The link to my PhD is here: http://www-ai.cs.uni-dortmund.de/PublicPublicationFiles/mierswa_2008a.pdf
If the Optimize Selection operator makes the selection dependent on a generic feature relevance scheme or on a specific learner depends on how you build the process. If you put a cross-validation with a certain learner, let's say Naive Bayes, inside of the Optimize Selection operator, then the feature selection is optimized for the accuracy of this particular learner. This process in the Sample repository delivered with RapidMiner shows how this works in general:
//Samples/processes/04_Attributes/10_EvolutionaryFeatureSelection
Hope that helps,
Ingo
2
Answers
Ingo
i have just started to dive into your thesis and wanted to congratutlate you for the evidently very thurough work.

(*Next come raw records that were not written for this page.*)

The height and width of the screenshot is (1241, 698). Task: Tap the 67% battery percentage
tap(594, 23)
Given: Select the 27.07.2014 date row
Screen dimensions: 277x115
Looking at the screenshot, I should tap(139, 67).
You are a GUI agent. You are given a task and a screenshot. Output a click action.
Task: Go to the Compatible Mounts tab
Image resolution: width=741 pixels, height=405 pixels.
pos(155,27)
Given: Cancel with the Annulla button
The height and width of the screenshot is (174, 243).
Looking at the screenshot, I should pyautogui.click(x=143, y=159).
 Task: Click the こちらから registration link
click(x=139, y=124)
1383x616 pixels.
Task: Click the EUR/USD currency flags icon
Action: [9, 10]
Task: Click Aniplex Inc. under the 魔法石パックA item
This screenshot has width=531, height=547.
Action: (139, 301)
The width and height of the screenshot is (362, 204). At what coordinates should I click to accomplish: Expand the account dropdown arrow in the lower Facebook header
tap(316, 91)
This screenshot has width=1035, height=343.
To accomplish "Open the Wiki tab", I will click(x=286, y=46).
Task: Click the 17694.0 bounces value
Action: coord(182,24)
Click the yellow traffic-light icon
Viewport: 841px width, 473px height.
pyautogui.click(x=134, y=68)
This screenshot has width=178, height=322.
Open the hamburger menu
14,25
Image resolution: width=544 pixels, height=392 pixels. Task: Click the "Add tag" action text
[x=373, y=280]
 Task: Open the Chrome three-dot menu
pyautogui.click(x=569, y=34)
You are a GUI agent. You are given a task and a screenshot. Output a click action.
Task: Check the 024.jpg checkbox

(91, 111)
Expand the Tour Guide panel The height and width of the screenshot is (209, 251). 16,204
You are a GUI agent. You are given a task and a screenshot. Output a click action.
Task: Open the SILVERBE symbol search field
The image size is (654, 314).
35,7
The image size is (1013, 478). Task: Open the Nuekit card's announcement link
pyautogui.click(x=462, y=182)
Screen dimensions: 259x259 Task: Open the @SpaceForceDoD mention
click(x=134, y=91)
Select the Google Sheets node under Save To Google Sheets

Eventhough my background in statistics isn´t that good (i just learned what it needed to complete my phd in demograpny/economics) I am often disappointed by the way many machine learning experts fail to link the alrogithms with mathematical and statistical fundamentals. That doen´t narrow the the bridge between ML and traditional stats/econometrics. And of course the cherry on the pie is your statement about meaningless statistical facts on page 7.. Tks for sharing this with us!